Entering edit mode
9.7 years ago
flavobacteria
▴
50
I have RNA sample pair-end sequenced, what should I do with these two separate
files? Just need simply merge them before analysis? or something else? Thank you!
You should not merge the two fastq files. You should provide both of them to the aligner at the same time. For example, Tophat manual clearly mentions:
Thank you Ashutosh, I see. Because of my samples are from bacteria, I actually use Bowtie and then HTSeq. Do you think these two will consider the "additional unpaired reads" as that in Tophat? How to add the two files into Bowtie and htseq?
Thank you!
If I am understanding you correctly, you have a pair of fastq files (two files) and a file that contains unpaired or orphan reads. I DON'T think you can use Bowtie to align all these reads together. I may be wrong though. You can always align them separately and merge the two bam files (paired end fastq files and orphan or single reads). Now the tricky part is that HT-seq takes into account if the data was paired-end or not. In case of paired-end if both the reads align to the same exon, they will only contribute to a single count for that gene. I am not sure how HTseq will work for merged bam file (will have to go through the source code) as the SAM flag for mapped paired-end read where the mate doesn't map is different from single end read which has mapped. You can calculate the counts separately for the two bam files and merge the counts instead of the bam files. Frankly speaking I have never tried quantifying the expression this way.
Thank you Brian, I understand this is just a general question (I am kind of new to this field but learning).
I want to look at the gene regulation difference under the two defined conditions (I guess it is differentiation of the transcriptome).
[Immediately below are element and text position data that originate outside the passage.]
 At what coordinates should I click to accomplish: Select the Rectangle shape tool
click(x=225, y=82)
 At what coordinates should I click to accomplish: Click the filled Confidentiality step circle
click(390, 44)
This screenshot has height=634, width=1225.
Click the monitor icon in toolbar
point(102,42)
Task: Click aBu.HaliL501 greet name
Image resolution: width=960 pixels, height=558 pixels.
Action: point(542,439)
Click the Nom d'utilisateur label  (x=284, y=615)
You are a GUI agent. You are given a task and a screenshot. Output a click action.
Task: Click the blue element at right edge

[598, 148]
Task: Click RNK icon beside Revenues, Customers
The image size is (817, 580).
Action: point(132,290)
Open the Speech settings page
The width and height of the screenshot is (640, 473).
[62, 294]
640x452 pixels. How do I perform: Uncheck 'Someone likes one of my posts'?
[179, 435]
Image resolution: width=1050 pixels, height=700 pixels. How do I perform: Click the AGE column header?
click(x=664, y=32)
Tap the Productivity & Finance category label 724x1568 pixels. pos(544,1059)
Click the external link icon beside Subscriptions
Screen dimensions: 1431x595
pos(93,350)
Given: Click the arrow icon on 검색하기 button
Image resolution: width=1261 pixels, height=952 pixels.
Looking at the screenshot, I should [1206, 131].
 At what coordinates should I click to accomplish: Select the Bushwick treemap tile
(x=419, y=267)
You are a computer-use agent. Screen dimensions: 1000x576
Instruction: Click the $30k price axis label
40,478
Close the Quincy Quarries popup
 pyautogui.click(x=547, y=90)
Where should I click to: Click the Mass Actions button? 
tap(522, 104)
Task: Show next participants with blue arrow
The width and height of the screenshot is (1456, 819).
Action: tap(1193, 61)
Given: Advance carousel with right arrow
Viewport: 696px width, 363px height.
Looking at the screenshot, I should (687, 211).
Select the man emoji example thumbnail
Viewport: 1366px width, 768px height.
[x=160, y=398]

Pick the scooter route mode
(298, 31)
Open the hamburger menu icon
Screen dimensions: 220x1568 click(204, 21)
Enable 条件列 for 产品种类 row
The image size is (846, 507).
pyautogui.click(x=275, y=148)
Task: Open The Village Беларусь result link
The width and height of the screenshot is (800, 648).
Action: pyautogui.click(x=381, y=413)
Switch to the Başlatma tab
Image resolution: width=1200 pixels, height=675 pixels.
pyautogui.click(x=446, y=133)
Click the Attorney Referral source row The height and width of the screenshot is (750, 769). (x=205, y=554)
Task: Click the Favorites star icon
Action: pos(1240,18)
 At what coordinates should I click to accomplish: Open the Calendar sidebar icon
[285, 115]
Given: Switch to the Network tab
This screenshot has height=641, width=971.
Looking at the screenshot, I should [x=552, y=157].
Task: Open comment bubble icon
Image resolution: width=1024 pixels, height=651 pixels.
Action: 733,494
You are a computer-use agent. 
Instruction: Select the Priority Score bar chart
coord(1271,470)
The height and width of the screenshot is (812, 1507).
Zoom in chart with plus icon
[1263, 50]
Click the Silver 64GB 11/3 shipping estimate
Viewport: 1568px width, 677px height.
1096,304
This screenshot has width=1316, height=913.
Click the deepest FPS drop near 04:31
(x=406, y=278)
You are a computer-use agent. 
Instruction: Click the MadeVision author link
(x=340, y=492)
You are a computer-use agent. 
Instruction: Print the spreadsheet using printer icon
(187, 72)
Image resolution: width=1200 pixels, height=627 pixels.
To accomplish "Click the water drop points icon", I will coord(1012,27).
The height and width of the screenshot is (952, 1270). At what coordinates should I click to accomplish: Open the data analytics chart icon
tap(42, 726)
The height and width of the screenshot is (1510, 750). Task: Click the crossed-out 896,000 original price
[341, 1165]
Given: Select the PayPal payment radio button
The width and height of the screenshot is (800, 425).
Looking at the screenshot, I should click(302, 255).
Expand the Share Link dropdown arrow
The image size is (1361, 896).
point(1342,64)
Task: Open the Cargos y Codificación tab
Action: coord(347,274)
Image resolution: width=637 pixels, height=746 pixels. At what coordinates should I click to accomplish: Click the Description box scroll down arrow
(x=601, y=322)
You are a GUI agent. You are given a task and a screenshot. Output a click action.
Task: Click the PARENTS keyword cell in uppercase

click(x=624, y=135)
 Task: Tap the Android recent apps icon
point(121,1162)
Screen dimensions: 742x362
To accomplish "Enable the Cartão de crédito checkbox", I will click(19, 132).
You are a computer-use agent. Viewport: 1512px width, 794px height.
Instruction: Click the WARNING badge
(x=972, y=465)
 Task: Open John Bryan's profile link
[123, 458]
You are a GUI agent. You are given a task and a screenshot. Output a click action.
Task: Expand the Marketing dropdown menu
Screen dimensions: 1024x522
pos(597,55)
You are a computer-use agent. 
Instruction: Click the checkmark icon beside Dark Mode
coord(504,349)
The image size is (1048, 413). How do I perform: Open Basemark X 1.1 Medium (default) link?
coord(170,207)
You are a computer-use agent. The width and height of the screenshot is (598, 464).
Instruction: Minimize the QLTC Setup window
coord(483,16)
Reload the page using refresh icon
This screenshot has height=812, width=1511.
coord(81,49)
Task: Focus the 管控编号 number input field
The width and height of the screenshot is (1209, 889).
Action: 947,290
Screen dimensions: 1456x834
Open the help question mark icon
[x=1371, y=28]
Certainly we want to see roughly which kind of genes are actively expressed or depressed (maybe how much, hopefully?).
You mean we just need to take one of the two files (R1 or R2) for quantification/analysis?
Thank you Brian again
Yes, just map the reads simultaneously with an aligner that can handle paired reads, which most can. Then you can calculate expression from the resulting sam file. Or, for convenience, BBMap can map paired reads and directly output rpkm counts as a file, skipping intermediate steps.